[Seção do documento]

---+---

Cabral fala sobre o episódio de seu afastamento da vida diplomática, em 53


HUMBERTO WERNECK
especial para a Folha

Homem de esquerda, eleitor de Luiz Inácio Lula da Silva no segundo turno das eleições presidenciais de 1989, provavelmente as últimas em que votou, o poeta João Cabral de Melo Neto não teve militância política, ostensiva pelo menos, em seus 79 anos de vida. Ainda assim, foi a certa altura denunciado como comunista, o que lhe custou dois anos de afastamento da carreira diplomática, à qual só conseguiu se reintegrar por decisão do Supremo Tribunal Federal. Explicavelmente, não gostava de falar sobre essa passagem de sua vida, e mais raramente ainda com a riqueza de detalhes que proporcionou a este repórter em novembro de 1987.
A história, que uma reportagem de capa da revista "Isto É" contaria sucintamente e cujos personagens já estão todos mortos, à exceção dos embaixadores aposentados Mário Calábria e Amaury Banhos Porto de Oliveira, teve início no final de 1952.

---+---

[Objetivo da tarefa]
Transcreva, do texto sobre o afastamento de João Cabral da diplomacia, o trecho entre "A história, que" e "final de 1952.", incluindo essas palavras.

---+---

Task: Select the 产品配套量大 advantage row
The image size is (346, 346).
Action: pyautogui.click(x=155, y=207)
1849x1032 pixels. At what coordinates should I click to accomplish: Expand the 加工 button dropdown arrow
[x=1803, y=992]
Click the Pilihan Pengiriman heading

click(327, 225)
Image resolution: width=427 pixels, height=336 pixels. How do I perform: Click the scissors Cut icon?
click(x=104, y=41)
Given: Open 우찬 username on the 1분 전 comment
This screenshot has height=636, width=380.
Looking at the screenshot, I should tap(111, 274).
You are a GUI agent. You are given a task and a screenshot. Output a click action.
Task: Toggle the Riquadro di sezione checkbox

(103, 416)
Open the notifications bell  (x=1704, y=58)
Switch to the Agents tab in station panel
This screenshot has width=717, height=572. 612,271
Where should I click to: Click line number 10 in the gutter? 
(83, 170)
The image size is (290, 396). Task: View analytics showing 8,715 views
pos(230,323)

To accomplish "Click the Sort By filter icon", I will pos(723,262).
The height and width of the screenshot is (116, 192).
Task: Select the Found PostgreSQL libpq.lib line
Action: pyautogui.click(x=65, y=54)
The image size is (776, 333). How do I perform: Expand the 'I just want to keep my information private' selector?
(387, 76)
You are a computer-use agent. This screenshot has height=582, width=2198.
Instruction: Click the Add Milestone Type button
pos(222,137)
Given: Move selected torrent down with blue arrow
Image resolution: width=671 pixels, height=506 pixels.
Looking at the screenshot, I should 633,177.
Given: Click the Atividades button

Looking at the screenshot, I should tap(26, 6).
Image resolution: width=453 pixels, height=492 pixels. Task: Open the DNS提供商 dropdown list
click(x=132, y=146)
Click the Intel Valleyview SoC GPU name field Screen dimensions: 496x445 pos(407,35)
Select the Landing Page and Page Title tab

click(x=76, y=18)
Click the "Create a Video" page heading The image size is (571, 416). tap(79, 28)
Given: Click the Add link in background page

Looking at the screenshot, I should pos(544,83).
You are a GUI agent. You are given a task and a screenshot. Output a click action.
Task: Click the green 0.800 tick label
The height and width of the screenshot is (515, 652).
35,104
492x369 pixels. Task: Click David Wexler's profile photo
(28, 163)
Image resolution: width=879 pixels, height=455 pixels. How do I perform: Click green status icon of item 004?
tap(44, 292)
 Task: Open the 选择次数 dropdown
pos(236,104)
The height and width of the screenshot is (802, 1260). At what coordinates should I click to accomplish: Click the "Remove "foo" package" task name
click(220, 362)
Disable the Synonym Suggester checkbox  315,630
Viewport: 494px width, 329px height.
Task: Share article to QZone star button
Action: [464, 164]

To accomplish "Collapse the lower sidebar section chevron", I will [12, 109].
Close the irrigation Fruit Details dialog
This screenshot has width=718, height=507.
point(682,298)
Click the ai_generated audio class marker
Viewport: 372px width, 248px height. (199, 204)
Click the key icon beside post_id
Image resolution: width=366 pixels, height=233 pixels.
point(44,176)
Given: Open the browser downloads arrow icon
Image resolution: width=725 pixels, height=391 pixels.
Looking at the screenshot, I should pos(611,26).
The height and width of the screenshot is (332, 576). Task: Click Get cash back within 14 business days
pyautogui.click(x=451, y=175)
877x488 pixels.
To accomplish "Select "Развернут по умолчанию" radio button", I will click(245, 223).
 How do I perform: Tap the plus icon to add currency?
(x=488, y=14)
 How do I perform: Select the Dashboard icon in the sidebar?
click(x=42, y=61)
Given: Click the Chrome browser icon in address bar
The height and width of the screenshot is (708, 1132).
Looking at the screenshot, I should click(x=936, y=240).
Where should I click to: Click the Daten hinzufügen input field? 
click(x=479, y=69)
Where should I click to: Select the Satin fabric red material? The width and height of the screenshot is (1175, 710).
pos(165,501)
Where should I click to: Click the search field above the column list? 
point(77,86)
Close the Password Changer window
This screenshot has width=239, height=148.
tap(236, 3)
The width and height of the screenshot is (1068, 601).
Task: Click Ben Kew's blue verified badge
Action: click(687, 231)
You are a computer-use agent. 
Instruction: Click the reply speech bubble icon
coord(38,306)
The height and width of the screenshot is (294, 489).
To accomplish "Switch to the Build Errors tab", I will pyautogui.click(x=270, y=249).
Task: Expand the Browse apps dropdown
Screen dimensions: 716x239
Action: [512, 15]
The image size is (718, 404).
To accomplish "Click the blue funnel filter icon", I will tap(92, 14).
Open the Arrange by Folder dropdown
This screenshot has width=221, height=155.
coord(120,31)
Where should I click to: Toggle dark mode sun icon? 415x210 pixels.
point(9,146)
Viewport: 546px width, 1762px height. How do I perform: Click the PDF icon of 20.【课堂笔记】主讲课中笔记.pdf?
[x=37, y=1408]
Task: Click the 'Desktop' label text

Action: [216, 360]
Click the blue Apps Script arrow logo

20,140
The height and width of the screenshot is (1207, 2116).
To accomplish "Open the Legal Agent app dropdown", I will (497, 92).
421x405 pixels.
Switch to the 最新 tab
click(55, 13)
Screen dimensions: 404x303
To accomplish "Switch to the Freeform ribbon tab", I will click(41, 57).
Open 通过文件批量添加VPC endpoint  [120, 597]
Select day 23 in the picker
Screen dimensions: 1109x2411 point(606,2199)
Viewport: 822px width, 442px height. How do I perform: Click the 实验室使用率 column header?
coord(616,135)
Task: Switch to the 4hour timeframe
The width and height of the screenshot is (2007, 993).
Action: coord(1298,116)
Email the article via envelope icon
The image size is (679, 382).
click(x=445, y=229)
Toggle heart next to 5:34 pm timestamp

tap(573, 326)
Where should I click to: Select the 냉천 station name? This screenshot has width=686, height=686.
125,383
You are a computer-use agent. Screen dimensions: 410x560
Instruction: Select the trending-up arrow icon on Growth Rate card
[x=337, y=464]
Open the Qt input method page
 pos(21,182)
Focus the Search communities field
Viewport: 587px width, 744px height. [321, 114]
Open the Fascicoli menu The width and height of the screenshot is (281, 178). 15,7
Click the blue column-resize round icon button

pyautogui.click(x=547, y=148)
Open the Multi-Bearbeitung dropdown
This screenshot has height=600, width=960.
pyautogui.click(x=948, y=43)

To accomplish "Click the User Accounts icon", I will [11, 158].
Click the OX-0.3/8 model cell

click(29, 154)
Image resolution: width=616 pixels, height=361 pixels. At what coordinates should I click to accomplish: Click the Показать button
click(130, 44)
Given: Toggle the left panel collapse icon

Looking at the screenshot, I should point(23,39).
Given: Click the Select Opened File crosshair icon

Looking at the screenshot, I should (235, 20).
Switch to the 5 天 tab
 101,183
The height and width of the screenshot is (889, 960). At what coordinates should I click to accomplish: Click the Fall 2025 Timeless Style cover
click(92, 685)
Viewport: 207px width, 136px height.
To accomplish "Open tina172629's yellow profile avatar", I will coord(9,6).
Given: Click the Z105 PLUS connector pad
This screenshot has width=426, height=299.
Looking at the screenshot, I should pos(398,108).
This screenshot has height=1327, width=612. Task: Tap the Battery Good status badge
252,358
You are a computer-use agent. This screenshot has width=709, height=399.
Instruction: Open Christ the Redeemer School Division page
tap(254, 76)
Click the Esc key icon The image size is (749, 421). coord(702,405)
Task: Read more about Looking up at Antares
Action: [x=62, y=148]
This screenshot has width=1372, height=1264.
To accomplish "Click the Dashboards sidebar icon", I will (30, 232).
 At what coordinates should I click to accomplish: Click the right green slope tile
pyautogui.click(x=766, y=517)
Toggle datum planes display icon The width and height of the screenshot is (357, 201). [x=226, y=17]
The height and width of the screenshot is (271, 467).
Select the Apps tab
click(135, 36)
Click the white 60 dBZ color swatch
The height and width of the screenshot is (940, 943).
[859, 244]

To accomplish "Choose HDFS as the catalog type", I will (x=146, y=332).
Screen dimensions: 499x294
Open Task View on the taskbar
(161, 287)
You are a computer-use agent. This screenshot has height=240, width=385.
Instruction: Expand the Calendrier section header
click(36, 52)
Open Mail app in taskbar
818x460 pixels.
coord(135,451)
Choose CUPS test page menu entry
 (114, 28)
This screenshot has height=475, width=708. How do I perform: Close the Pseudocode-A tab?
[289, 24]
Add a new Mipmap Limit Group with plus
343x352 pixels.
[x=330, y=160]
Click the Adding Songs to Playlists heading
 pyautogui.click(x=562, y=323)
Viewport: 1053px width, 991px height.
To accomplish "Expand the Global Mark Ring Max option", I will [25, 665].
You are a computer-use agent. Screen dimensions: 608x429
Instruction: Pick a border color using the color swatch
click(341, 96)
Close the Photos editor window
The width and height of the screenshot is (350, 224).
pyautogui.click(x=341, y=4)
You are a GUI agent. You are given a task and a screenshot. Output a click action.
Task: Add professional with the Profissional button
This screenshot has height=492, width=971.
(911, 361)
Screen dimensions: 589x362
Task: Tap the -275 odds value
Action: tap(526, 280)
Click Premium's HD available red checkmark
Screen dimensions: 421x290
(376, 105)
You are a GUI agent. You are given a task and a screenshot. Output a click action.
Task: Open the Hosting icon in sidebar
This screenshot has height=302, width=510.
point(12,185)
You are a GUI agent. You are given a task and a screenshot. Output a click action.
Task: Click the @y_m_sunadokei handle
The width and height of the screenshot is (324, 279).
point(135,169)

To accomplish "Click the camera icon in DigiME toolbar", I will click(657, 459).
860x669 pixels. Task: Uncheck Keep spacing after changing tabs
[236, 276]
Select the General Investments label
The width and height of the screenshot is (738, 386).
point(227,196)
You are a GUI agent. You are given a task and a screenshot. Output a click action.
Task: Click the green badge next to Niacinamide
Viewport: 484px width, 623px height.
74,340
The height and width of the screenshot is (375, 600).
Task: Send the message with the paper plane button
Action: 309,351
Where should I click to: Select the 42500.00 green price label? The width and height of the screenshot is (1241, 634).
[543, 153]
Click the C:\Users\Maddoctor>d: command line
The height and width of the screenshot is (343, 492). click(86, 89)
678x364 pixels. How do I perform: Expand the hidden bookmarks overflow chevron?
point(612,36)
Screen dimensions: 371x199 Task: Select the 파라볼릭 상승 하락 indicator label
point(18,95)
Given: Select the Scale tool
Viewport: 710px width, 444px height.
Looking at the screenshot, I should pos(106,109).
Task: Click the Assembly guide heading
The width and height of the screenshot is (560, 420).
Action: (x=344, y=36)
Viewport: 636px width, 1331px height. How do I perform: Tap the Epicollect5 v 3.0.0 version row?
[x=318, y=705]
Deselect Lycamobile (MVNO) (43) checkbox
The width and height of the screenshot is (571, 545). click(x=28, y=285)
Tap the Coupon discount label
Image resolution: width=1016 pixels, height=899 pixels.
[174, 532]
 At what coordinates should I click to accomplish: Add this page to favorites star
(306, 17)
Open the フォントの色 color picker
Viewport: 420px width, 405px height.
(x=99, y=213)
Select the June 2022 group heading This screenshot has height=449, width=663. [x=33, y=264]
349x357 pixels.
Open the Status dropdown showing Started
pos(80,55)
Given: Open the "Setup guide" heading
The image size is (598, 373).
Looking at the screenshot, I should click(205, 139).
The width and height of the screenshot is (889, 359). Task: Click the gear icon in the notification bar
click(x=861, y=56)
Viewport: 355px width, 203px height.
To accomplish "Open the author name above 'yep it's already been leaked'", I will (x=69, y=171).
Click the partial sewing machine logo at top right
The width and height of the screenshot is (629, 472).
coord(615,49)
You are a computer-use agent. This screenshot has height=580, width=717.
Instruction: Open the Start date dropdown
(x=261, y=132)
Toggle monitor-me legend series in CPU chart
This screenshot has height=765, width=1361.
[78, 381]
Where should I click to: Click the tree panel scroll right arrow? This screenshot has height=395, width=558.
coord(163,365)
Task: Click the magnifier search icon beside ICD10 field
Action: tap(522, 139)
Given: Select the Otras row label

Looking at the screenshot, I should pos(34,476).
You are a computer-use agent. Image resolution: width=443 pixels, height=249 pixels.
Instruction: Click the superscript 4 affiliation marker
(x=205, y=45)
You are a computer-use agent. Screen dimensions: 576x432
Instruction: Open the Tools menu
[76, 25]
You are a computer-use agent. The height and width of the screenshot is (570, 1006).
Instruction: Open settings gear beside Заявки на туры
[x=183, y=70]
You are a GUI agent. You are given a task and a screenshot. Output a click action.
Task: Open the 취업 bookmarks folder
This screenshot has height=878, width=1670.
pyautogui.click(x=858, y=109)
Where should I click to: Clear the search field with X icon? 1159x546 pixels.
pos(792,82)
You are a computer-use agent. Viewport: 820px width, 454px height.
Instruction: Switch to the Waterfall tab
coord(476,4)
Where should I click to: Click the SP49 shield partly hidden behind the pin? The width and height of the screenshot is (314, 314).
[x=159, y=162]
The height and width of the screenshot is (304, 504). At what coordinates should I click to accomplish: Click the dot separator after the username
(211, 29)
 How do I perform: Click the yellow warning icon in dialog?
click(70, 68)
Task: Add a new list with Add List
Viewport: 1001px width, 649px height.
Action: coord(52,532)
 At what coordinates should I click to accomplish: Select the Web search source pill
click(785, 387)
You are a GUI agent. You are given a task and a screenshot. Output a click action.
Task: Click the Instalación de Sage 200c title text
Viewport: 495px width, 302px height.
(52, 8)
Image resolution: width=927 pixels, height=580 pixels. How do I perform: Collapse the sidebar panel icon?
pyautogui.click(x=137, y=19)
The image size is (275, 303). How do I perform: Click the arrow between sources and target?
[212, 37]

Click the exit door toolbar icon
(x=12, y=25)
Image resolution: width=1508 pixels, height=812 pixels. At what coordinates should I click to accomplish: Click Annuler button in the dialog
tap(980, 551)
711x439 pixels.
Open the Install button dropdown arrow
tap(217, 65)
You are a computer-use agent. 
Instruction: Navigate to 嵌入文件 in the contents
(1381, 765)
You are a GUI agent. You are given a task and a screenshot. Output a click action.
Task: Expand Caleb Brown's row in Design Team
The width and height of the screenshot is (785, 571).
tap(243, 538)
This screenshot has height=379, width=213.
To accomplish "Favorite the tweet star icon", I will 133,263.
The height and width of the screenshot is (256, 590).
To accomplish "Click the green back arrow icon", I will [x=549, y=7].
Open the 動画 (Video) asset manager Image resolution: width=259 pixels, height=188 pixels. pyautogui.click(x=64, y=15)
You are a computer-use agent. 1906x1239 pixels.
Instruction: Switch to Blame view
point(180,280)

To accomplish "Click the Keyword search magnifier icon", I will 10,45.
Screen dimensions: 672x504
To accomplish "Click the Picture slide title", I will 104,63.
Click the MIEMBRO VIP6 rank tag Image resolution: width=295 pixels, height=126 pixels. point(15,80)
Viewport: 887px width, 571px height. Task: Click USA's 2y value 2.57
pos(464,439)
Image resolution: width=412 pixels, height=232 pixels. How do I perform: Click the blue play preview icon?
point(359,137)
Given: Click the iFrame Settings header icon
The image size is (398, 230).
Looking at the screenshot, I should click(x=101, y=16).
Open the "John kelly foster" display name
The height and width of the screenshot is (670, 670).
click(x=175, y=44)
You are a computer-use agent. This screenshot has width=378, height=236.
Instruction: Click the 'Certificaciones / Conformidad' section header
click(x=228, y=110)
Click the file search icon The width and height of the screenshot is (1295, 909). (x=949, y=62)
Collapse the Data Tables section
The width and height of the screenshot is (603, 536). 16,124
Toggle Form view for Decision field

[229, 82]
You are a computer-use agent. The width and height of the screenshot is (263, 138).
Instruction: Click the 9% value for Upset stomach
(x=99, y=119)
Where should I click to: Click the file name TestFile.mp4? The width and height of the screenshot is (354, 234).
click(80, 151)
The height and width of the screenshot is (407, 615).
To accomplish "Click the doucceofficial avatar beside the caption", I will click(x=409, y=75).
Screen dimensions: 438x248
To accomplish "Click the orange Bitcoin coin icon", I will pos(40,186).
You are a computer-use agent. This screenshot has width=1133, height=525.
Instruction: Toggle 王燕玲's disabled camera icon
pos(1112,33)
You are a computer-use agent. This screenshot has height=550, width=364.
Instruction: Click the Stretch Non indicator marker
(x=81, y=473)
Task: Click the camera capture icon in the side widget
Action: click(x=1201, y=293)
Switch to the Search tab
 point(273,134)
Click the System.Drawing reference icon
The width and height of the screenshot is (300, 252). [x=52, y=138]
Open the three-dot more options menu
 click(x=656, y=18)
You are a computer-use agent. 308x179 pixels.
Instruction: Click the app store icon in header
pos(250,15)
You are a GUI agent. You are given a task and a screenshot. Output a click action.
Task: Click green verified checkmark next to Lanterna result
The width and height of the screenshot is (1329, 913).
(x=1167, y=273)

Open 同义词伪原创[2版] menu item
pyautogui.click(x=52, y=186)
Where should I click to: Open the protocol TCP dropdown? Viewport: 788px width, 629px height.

---+---

[Resultado do exercício]
A história, que uma reportagem de capa da revista "Isto É" contaria sucintamente e cujos personagens já estão todos mortos, à exceção dos embaixadores aposentados Mário Calábria e Amaury Banhos Porto de Oliveira, teve início no final de 1952.